Saved data entries:
:::::
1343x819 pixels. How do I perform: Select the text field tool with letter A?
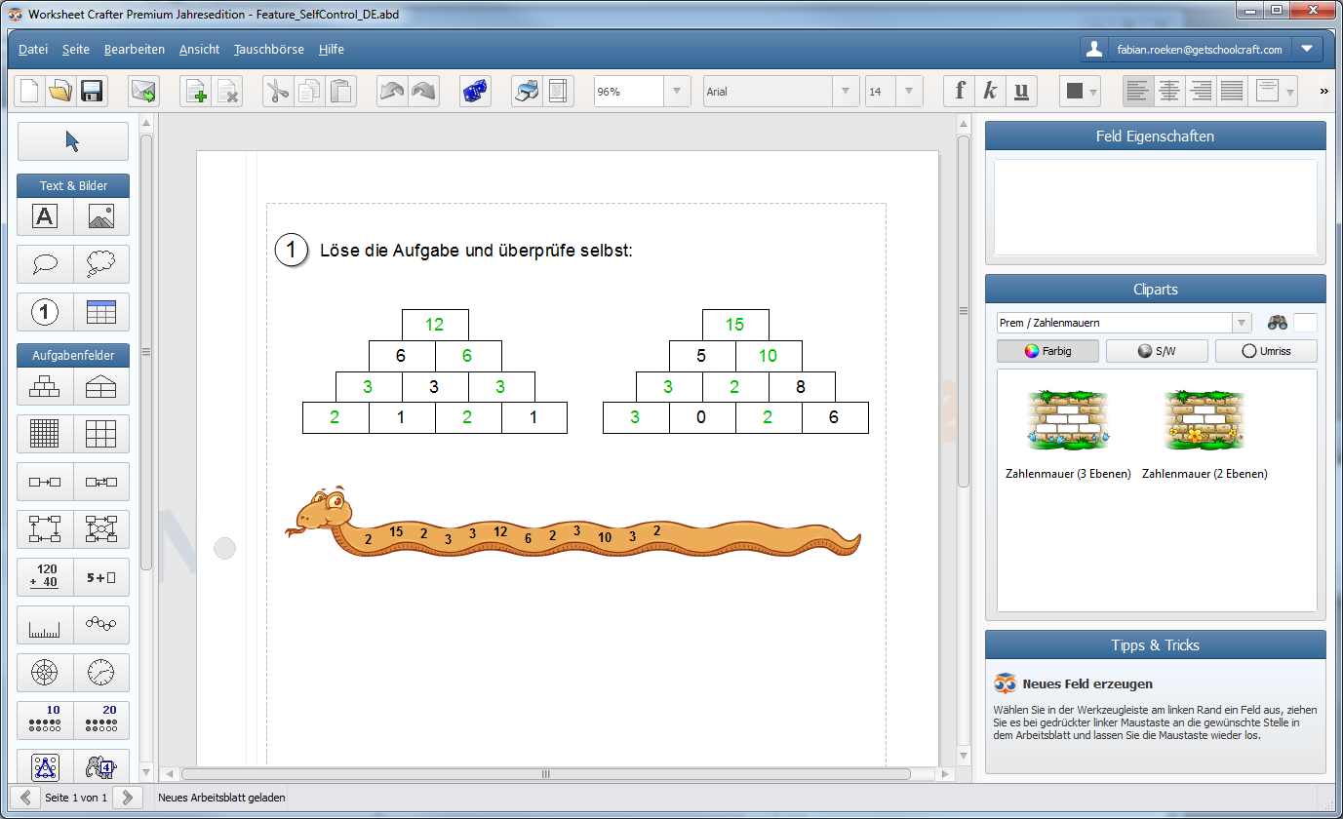click(45, 216)
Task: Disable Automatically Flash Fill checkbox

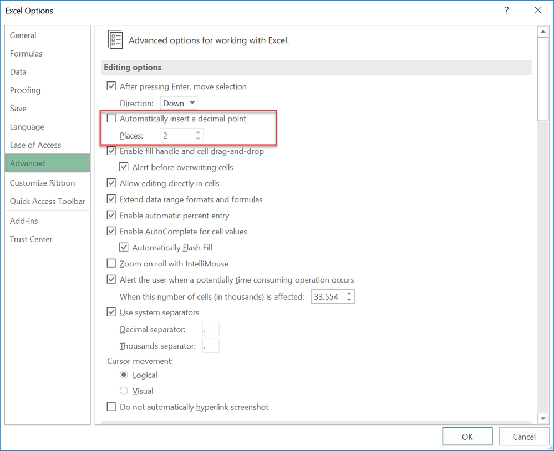Action: coord(124,247)
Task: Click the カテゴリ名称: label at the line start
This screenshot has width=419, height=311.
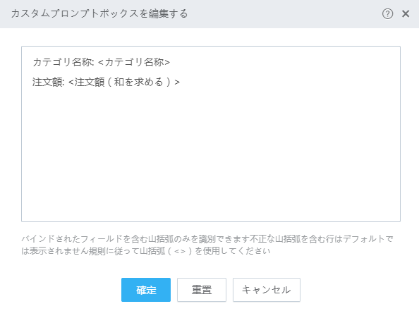Action: [63, 62]
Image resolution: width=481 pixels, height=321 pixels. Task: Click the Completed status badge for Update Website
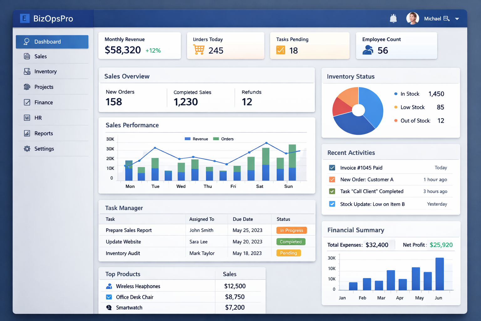tap(291, 241)
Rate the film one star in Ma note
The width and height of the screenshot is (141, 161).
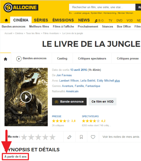tap(24, 137)
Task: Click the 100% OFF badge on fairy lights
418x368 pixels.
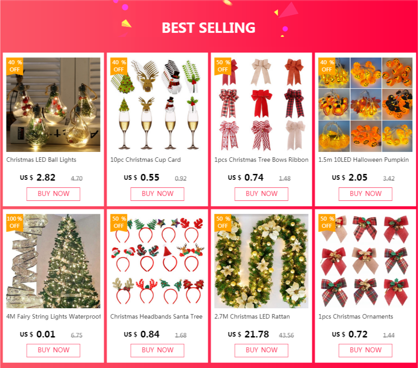Action: click(14, 222)
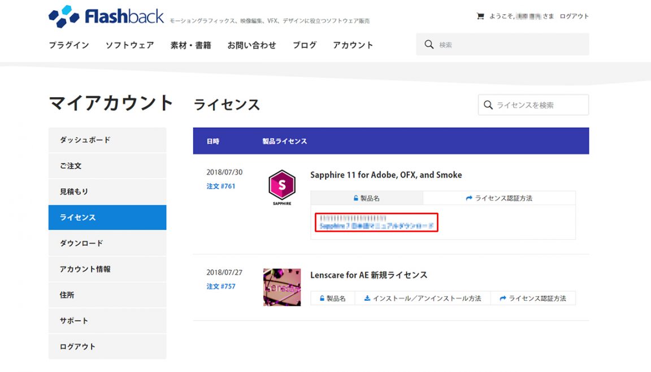
Task: Click the shopping cart icon in the header
Action: 480,16
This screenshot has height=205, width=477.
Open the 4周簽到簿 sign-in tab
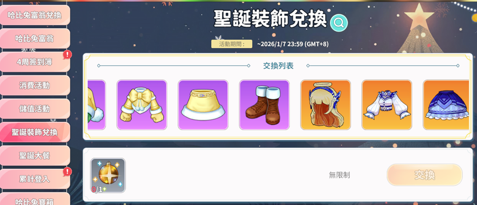point(34,62)
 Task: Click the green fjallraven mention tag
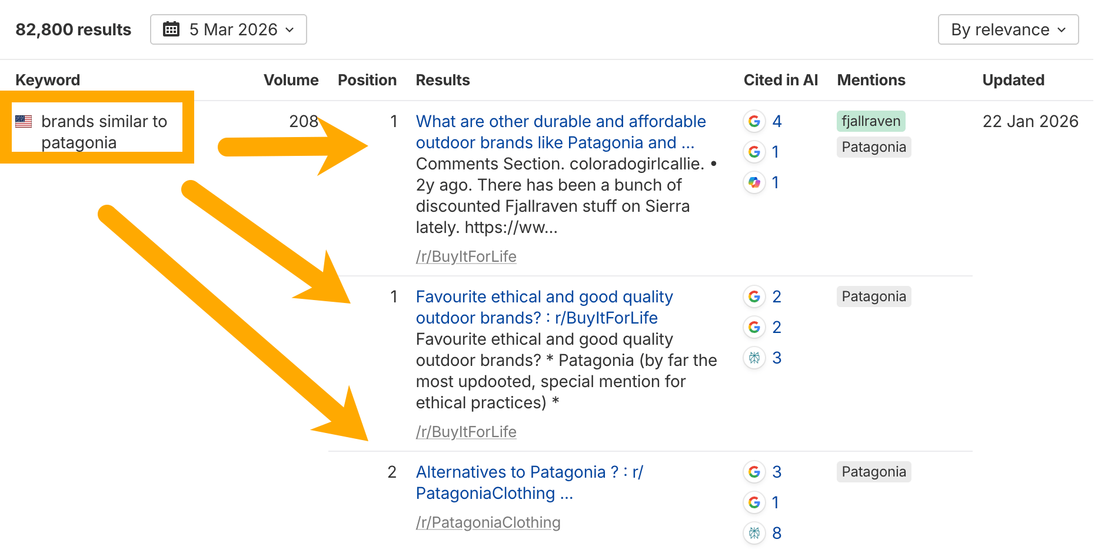(871, 121)
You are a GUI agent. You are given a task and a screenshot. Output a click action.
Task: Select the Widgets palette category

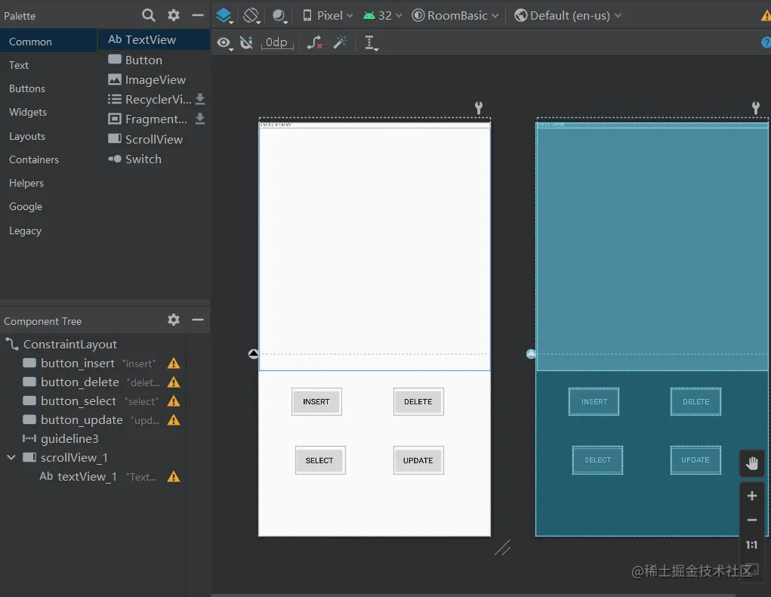click(x=28, y=112)
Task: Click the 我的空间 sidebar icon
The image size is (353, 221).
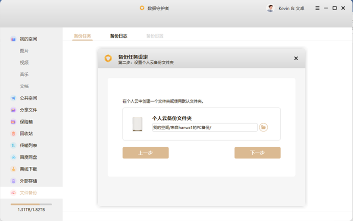Action: point(13,39)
:::::
YOUR GOAL - Pick up at the line that holds "You are a GUI" and restate each line, word for word, through the last line of the entries. Include both end lines but none of the pictures.

EXERCISE SOLUTION -
You are a GUI agent. You are given a task and a screenshot. Output a click action.
Task: Select the Widgets palette category

click(x=28, y=112)
Task: Click the 我的空间 sidebar icon
The image size is (353, 221).
Action: point(13,39)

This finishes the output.